Advanced custom lineage metadata ingestion

Version 1

    We saw in a previous article that we could document the transformation logic using custom metadata, in this article we will see how we can leverage EDC functionality to define with more detail and show the transformation logic more clearly in the catalog using the new custom metadata framework features available in 10.4.

    Define a model

    EDC has a pre-built model to derive from called ETL model, you can derive the model you want to use to represent your metadata from the ETL model.

     

    ETL Model

     

    • Derive the “ETL model” to create your Data Flow objects
      • Mapping instance will render source/target panel, Controlling asset panel

    Mapping overview

      • Transformations, Groups and Fields are secondary objects (not searchable, no overview)
    • Use associations to define lineage at multiple level (Summary, detailed, control)
      • core.DataSetDataFlow, Summary lineage association between 2 datasets (Tables, Views, etc)

     

    Summary lineage data set level

     

      • core.DirectionalDataFlow: Summary lineage association between 2 data elements (Table Columns, File Fields, etc)

     

    Summary lineage data element level

     

      • com.infa.ldm.etl.DetailedDataSetDataFlow: Transformation logic lineage association between 2 datasets, use com.infa.ldm.etlcore.Operation to document transformation.

     

    Detailed lineage dataset level

     

      • com.infa.ldm.etl.DetailedDataFlow: Transformation logic lineage association between 2 data elements use com.infa.ldm.etlcore.Operation to document transformation
      • com.infa.ldm.etl.DetailedDataSetDataElementDataFlow: Transformation logic lineage association between data element from data sets and transformation logic objects (e.g. mapping)

     

    Detailed lineage Datalement level

     

      • com.infa.ldm.etl.DetailedDataSetMappingSetDataFlow: Lineage association to render asset summary lineage and impact analysis. To be set between data sets (table, etc) and transformation logic object (e.g. mapping)

     

    Asset Summary lineage and impact

     

     

      • core.DataSetControlFlow: Lineage association to render asset control summary. To be set between data sets (table, etc)

     

    Control summary

     

     

    Build custom metadata

    To show how to build custom metadata we will work on an example.
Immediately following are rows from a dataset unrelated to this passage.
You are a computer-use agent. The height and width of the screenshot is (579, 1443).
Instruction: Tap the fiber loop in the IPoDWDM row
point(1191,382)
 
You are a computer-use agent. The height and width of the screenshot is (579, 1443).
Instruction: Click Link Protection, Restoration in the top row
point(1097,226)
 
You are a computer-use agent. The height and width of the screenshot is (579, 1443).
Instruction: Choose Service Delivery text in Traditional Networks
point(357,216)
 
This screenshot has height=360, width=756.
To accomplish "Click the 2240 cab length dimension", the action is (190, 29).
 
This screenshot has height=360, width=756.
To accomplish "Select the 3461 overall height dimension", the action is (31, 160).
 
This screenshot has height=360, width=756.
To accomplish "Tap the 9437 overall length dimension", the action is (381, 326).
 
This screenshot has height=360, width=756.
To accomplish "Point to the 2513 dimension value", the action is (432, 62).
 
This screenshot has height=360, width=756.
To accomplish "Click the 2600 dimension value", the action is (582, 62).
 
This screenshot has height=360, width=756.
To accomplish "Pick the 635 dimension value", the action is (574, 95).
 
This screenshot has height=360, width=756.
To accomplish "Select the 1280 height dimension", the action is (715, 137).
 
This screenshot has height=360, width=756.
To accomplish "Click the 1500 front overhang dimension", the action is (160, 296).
We define a custom model with the following package name: org.demo.custom.etl001 with the following classes with associated super class to inherit some of the behavior or the out-of-the-box ETL model:

    Class name

    Super Class

    Mapping

    1. com.infa.ldm.etlcore.Mapping, core.DataSet

    Transformation

    1. com.infa.ldm.etlcore.Transformation

    Group

    1. com.infa.ldm.etlcore.Group

    Field

    1. com.infa.ldm.etlcore.Field

     

    In addition, we also reuse icons from the out-of-the-box model in order to show an icons for the custom object we will be ingesting to the catalog. The model definition contains a zip file name icons.zip like:

     

    Model definition zip file

     

    Model definition zip file icons

     

     

    Define objects

    In our example, we want to represent a data mapping called “mapping_aggregatorTx” which is composed by 3 transformations and propagate the fields among those transformation with associated data transformation.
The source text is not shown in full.